**Document section**

'''

Plaintiffs-appellants have moved for reargument of their appeal. We issued a decision on October 26, 1999 affirming in *155part, vacating in part, and remanding. Brown v. City of Oneonta, 195 F.3d 111 (2d Cir.1999). Plaintiffs-appellants now argue that their appeal should be reheard because the attorney who argued their case before us, D. Scott Bassinson, had personal interests that created an “appearance of impropriety.” General Motors Corp. v. City of New York, 501 F.2d 639, 648 (2d Cir.1974). The motion is denied.

Plaintiffs-appellants were represented on this appeal by the firm of Whiteman Osterman & Hanna (“the Firm”). On December 10, 1998, the Firm filed the appellants’ brief and, after the appellees’ brief was filed by the Attorney General on January 19, 1999, the Firm filed a reply brief on February 1, 1999. We heard argument on June 4, 1999. Bassinson, a lawyer at the Firm, authored the briefs and presented oral argument on behalf of plaintiffs-appellants. In the two months prior to oral argument, but after the briefs had been filed, Bassinson interviewed on three or more occasions for a position with the Environmental Protection Bureau of the Office of the Attorney General of the State of New York (“the Bureau”). A separate bureau of the Attorney General’s Office was responsible for arguing the appeal on behalf of the appellees. Bassinson did not advise the Firm’s management of his contacts with the Attorney General’s Office until July 1, 1999. Bassinson did disclose his involvement in the case with lawyers in the Bureau prior to oral argument, but they did not communicate the information to the attorneys responsible for the appeal. A few weeks after oral argument, Bassin-son accepted a position as an Assistant Attorney General in the Bureau.

Plaintiffs-appellants insist that the foregoing facts create an “appearance of impropriety” that requires reargument of the appeal under General Motors, 501 F.2d at 648. We disagree. General Motors concerned disqualification of counsel, not a petition for rehearing. Cf. Fed.R.App.P. 40(a) (petition for panel rehearing). But even if we were to apply principles pertaining to disqualification of counsel, plaintiffs-appellants have not articulated the proper standard. They- argue that the appearance of impropriety is sufficient to trigger disqualification, or in this case reargument by new counsel. But this circuit requires' not only an appearance of impropriety, but also a showing that the proceedings were somehow tainted by counsel’s conflict of interest. See Armstrong v. McAlpin, 625 F.2d 433, 445-46 (2d Cir.1980) (in banc), vacated on other grounds, 449 U.S. 1106, 101 S.Ct. 911, 66 L.Ed.2d 835 (1981); see also Bottaro v. Hatton Assocs., 680 F.2d 895, 896-97 (2d Cir.1982).

'''

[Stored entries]
'''

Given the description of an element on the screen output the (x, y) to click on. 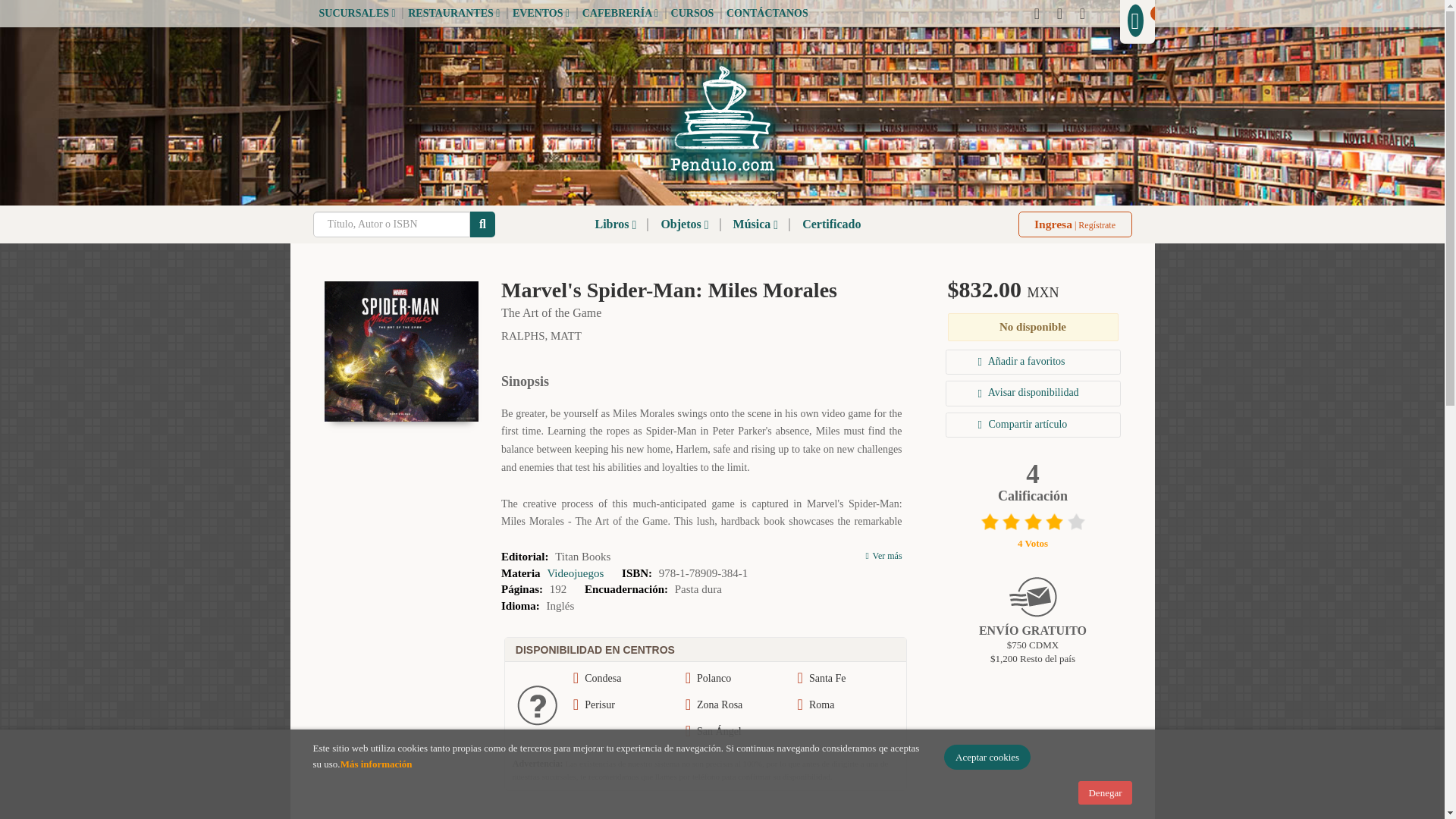
CURSOS (691, 12)
SUCURSALES (355, 12)
0 (1136, 20)
RESTAURANTES (452, 12)
EVENTOS (539, 12)
Libros (614, 224)
Given the description of an element on the screen output the (x, y) to click on. 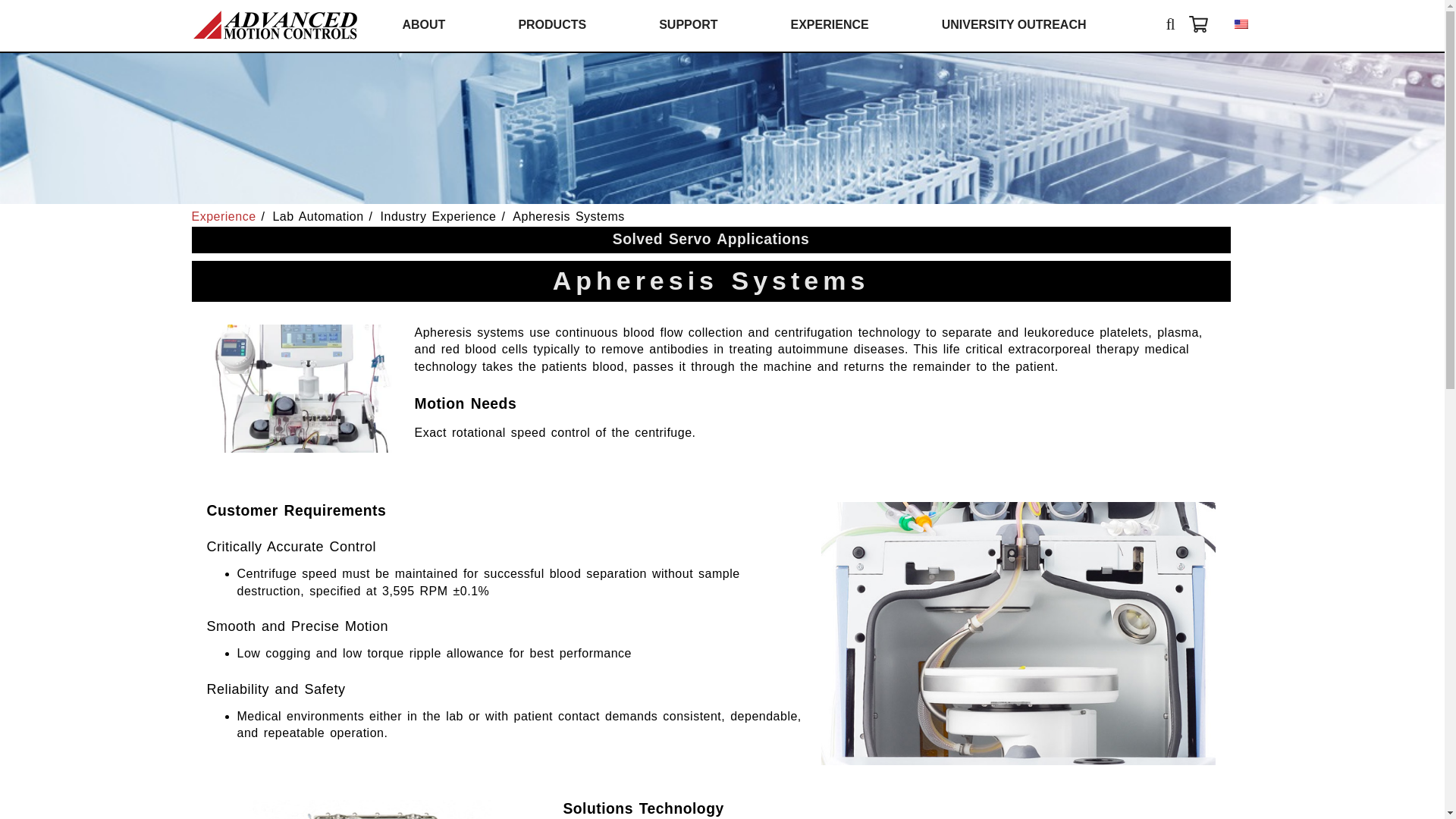
English (1241, 24)
ABOUT (423, 24)
EXPERIENCE (829, 24)
English (1240, 23)
SUPPORT (688, 24)
PRODUCTS (552, 24)
Given the description of an element on the screen output the (x, y) to click on. 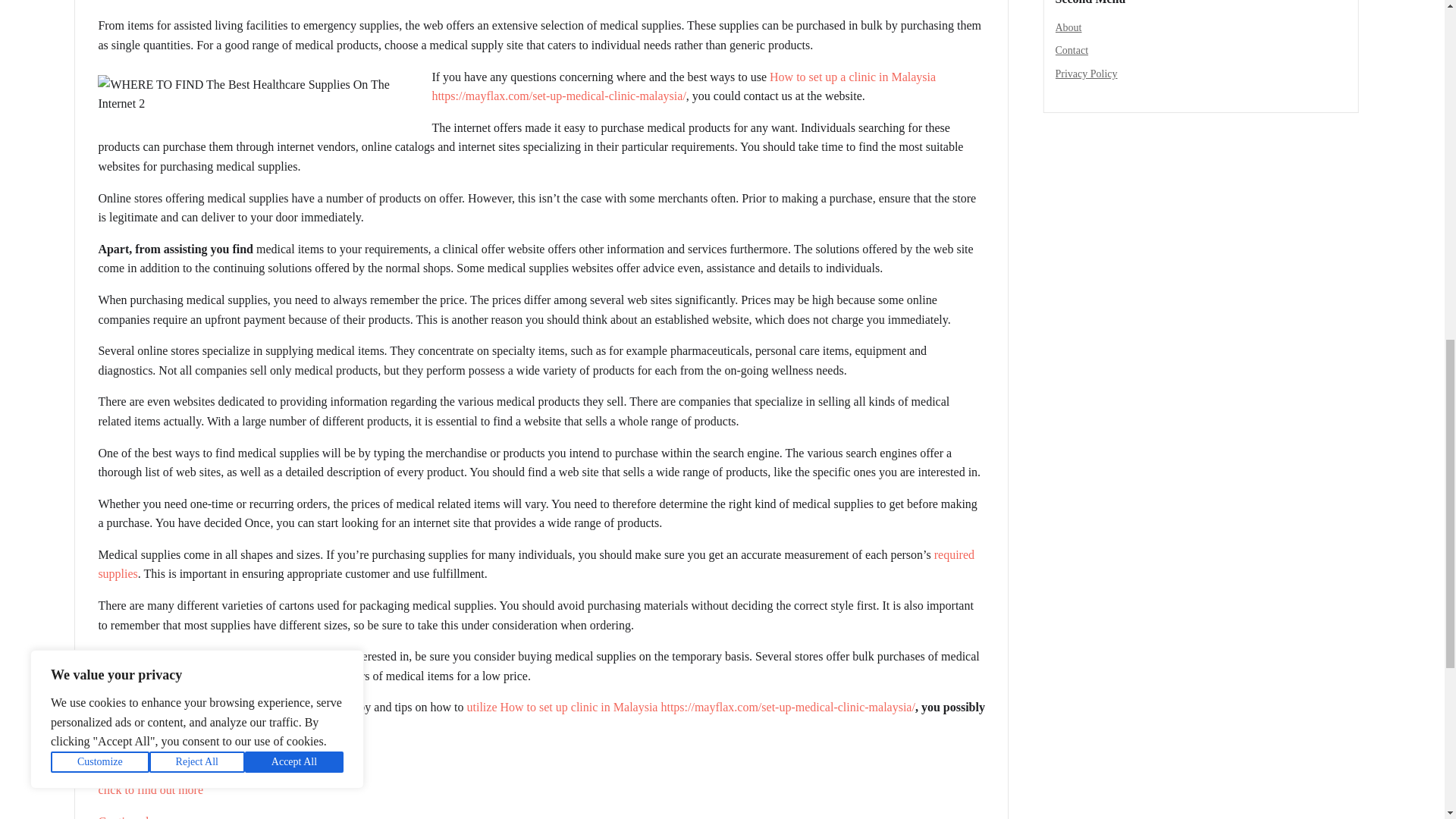
admin (119, 0)
utilize (482, 707)
required supplies (535, 563)
click to find out more (150, 789)
Continued (122, 816)
Given the description of an element on the screen output the (x, y) to click on. 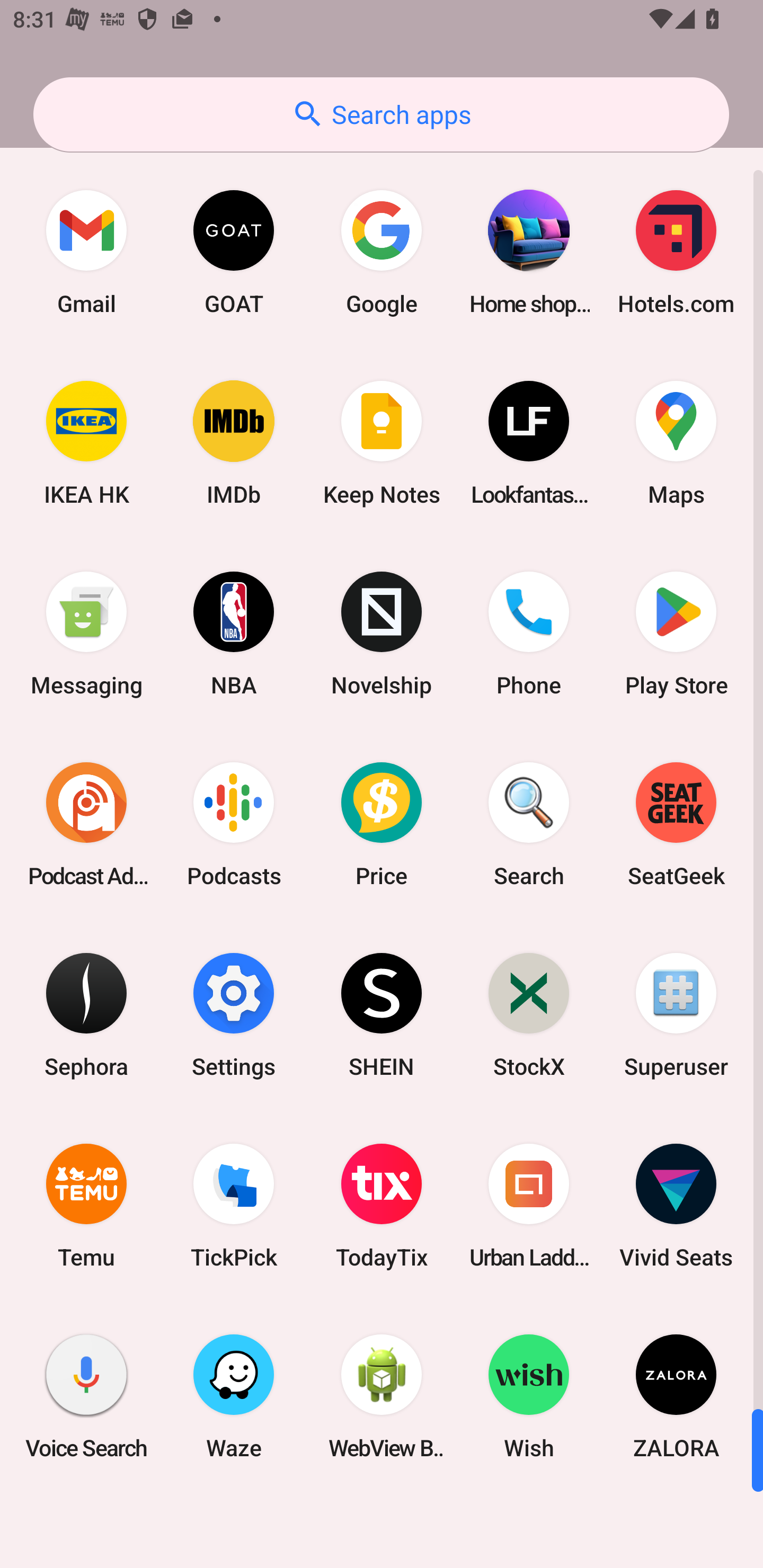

'''

**Set exercise A**
In the court opinion, on what date did Bassinson first inform the Firm's management of his contacts with the Attorney General's Office?
**Set exercise B**
Retype the passage from the court opinion starting with "Plaintiffs-appellants have moved" and going on through "motion is denied.".

**Correct response A**
July 1, 1999.

**Correct response B**
Plaintiffs-appellants have moved for reargument of their appeal. We issued a decision on October 26, 1999 affirming in *155part, vacating in part, and remanding. Brown v. City of Oneonta, 195 F.3d 111 (2d Cir.1999). Plaintiffs-appellants now argue that their appeal should be reheard because the attorney who argued their case before us, D. Scott Bassinson, had personal interests that created an “appearance of impropriety.” General Motors Corp. v. City of New York, 501 F.2d 639, 648 (2d Cir.1974). The motion is denied.